Can’t Keep Us Down

In many places, gatherings of any size have been restricted to slow the spread of coronavirus (COVID-19).  On Sunday, our church live-streamed our worship service for the first time ever.  Many other churches did this as well, and I checked out portions of the other services in our community.  

It was fun to be a fly on the wall in churches where I’ve never worshiped.  Styles of dress, music, preaching, and 100 other things varied.  But the same heart of faith beat within each service.  What a wonderful encouragement it was.  

COVID-19 has created such a culture of fear.  I don’t say that dismissively.  There is so much we don’t know about COVID-19; what we do know is that it is infectious and that some people die after contracting it.  What we know + what we don’t know always = a volatile combination.

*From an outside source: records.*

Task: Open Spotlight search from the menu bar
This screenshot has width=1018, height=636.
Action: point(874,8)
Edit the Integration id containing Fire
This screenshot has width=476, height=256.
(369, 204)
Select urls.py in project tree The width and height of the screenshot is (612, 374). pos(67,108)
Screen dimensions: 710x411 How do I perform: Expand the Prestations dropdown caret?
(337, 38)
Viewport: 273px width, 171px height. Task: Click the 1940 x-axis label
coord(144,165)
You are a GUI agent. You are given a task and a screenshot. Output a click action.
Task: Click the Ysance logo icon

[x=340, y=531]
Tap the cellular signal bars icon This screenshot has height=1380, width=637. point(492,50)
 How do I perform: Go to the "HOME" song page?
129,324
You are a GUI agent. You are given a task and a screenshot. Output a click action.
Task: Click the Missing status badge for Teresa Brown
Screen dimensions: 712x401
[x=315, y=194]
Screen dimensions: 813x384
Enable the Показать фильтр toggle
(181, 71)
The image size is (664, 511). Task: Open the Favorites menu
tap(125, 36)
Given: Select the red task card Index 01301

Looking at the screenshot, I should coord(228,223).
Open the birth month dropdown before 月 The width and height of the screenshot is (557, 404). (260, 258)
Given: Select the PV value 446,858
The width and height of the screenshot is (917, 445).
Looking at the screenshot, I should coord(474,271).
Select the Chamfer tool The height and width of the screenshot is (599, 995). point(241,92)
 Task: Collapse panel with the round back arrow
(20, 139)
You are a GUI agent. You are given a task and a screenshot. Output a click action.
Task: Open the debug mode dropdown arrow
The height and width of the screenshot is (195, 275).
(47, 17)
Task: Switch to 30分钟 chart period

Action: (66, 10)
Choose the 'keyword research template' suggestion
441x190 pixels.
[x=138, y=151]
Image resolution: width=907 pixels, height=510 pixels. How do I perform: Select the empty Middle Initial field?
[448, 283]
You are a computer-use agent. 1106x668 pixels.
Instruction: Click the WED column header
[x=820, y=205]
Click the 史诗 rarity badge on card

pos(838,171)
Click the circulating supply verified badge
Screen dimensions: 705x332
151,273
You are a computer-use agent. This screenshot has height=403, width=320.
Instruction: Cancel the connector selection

Personally, I feel this atmos-fear pressing me to wring my hands and hide in a closet.  Despite the fact that being afraid helps very little, I find it unpopular to question the doctrine of fear.  In conversation and social media, comments that don’t toe the party line of fear are met with data-scolding and finger-wagging. This is by no means universal, but I’ve seen it often enough to get the message.

The church services I eavesdropped on took a very different tone: hope in Jesus, love for God and for our neighbors, reality beyond death. I also enjoyed the creativity I saw as churches met the conflicting demands of social distancing and gathering as Christ’s body. 

One pastor took COVID and used the letters as an acronym for God’s attributes.  He only got through C and O (care and omniscience), but he wanted to create an association with the letters other than terror and help refocus people on God.  He will get to the other letters in the coming weeks 🙂

Another pastor dealt with the negative PR Jesus and His disciples got for not fasting like disciples of John the Baptist or the Pharisees.  Jesus and His disciples had a joy that others felt was out of place in the hallowed, somber halls of religion.  Jesus said He and John were both approved since wisdom is vindicated by her deeds.  The pastor encouraged each person to trust how the Lord is guiding them with regard to COVID-19; we should avoid judging others who react differently and not feel condemned if others judge our reactions.  

My wife watched part of a service where the pastor urged people to be open about their faith during this crisis.  These days, it’s easy to feel gun-shy about being Christian; easy to feel we need to apologize for the church’s past sins.  Instead, the pastor called people to be bold.  Many are looking for a refuge.  In Christ, we are that refuge.  People cannot find us if we hide our light.

When Jesus’s friend Lazarus died, Jesus announced, “I am the resurrection and the life” (John 11:25).  I am witnessing resurrection life in Christ’s body.  In a climate ruled by the fear of death, the church is coming to life.  With one voice we proclaim, “He brought me up from a desolate pit, out of the muddy clay, and set my feet on a rock” (Psalm 40:2). Because Jesus is the resurrection, you can’t keep us down!